### PROBLEM
With the pictures left out, every record must be reproduced exactly.

### SOURCE INFORMATION
Segment Open

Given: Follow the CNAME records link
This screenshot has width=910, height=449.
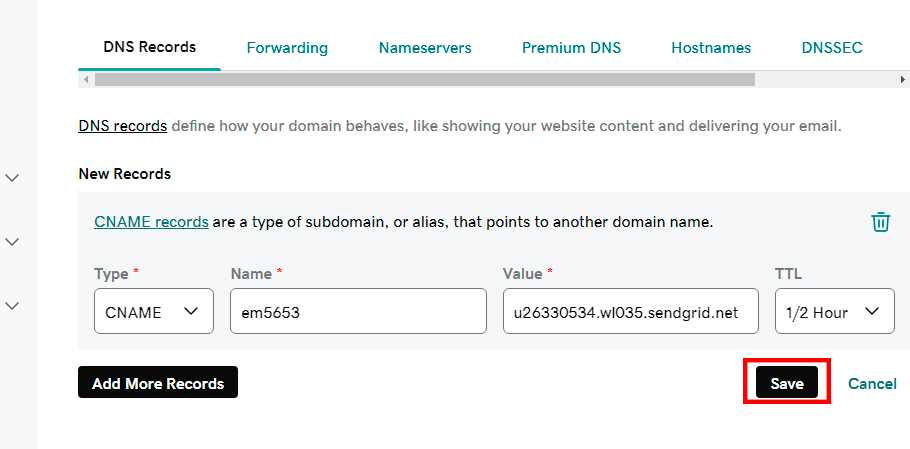Looking at the screenshot, I should coord(151,222).
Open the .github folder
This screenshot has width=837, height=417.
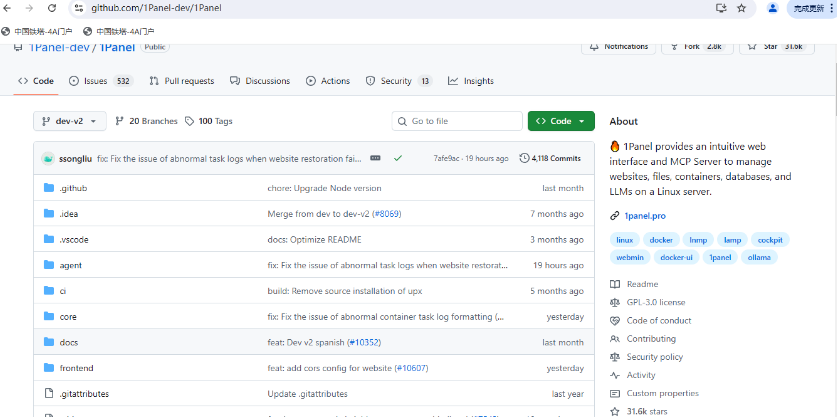(74, 188)
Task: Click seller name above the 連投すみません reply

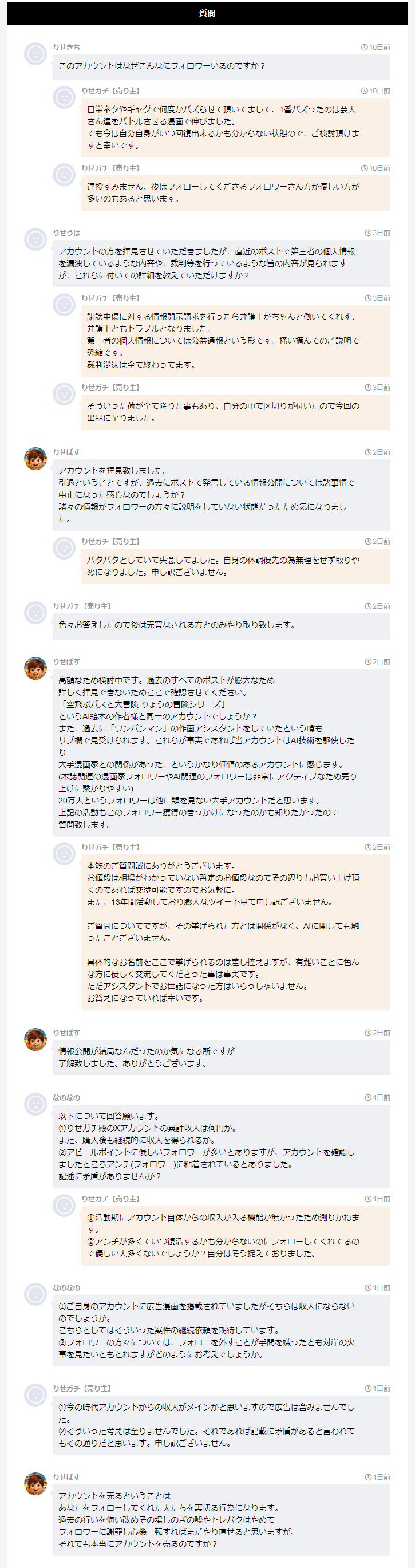Action: (x=110, y=168)
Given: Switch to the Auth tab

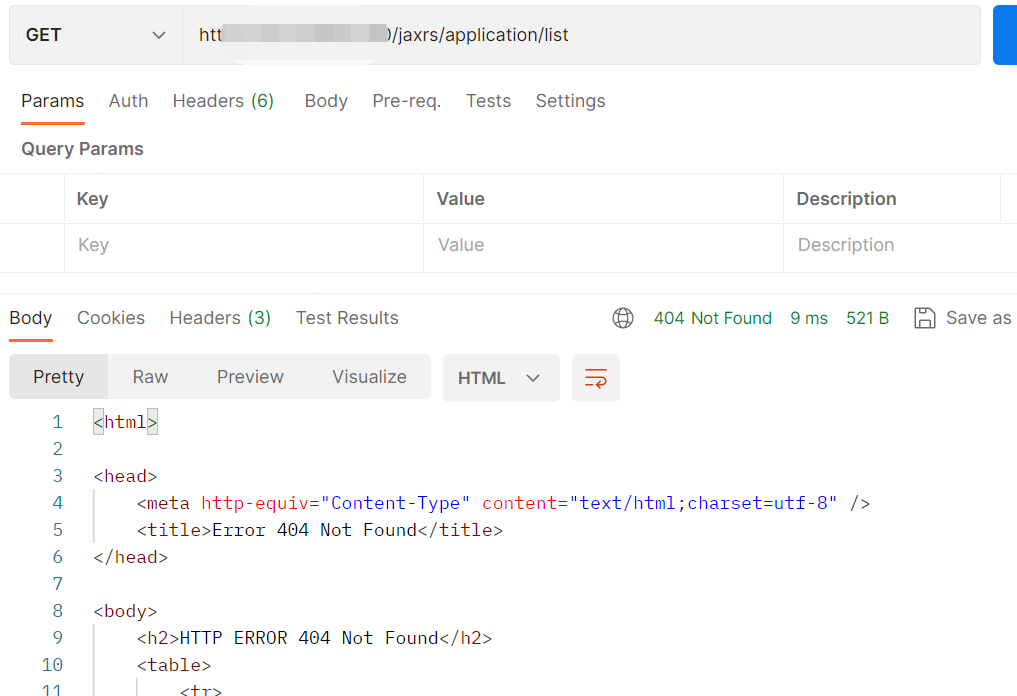Looking at the screenshot, I should pyautogui.click(x=128, y=101).
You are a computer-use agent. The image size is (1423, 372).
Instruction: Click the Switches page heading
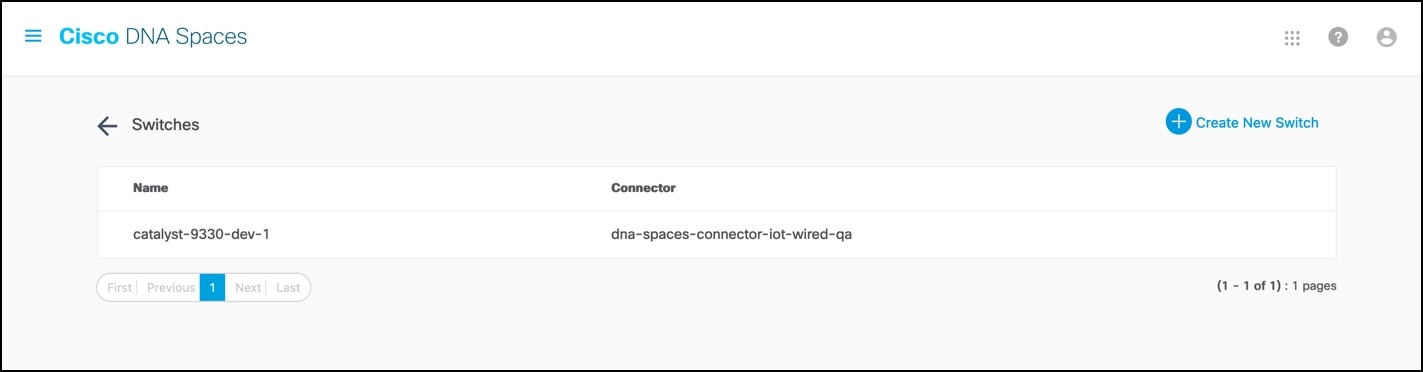[166, 125]
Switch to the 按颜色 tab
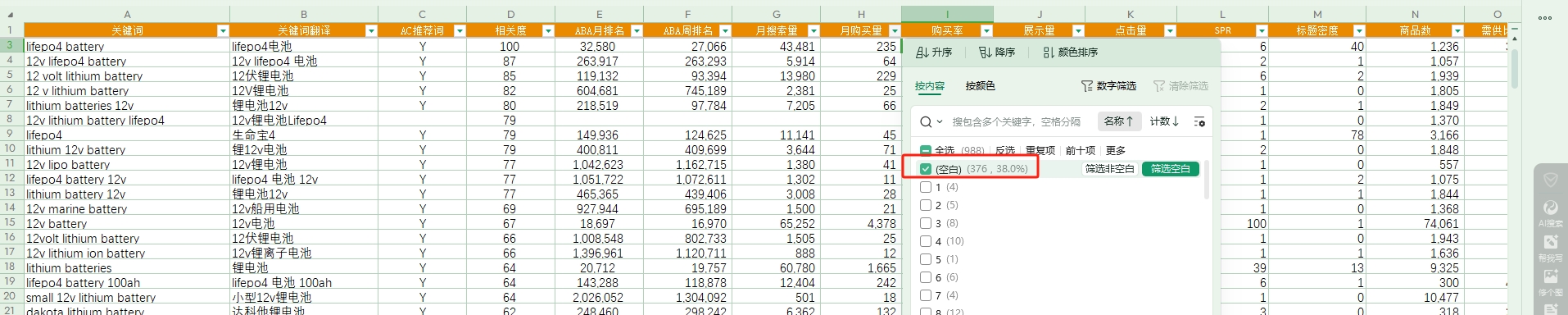 pos(981,86)
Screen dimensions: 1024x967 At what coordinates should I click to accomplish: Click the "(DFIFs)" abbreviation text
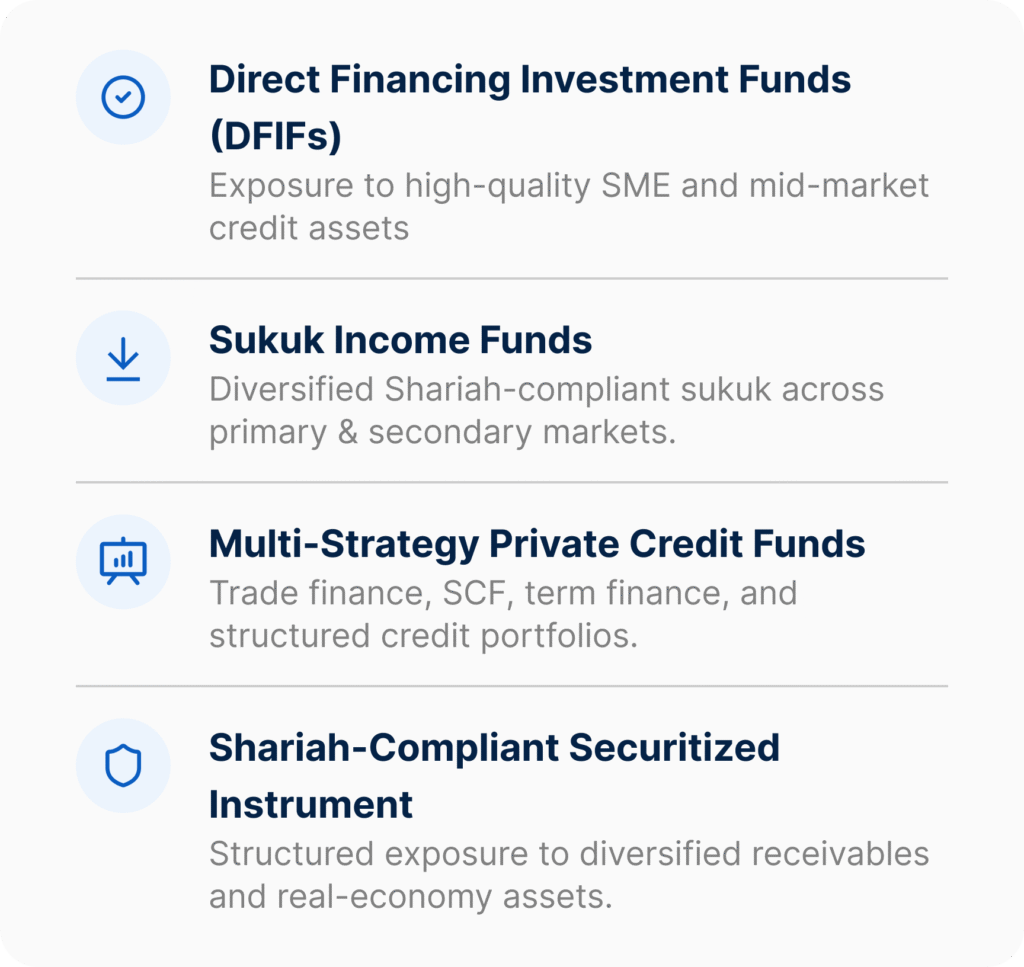275,137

Segment Closed

### EXERCISE SOLUTION
Given: Follow the CNAME records link
This screenshot has width=910, height=449.
Looking at the screenshot, I should coord(151,222).
Open the .github folder
This screenshot has width=837, height=417.
(74, 188)
Task: Click seller name above the 連投すみません reply

Action: (x=110, y=168)
Given: Switch to the Auth tab

Looking at the screenshot, I should pyautogui.click(x=128, y=101).
You are a computer-use agent. The image size is (1423, 372).
Instruction: Click the Switches page heading
[166, 125]
Switch to the 按颜色 tab
 pos(981,86)
Screen dimensions: 1024x967 At what coordinates should I click to accomplish: Click the "(DFIFs)" abbreviation text
275,137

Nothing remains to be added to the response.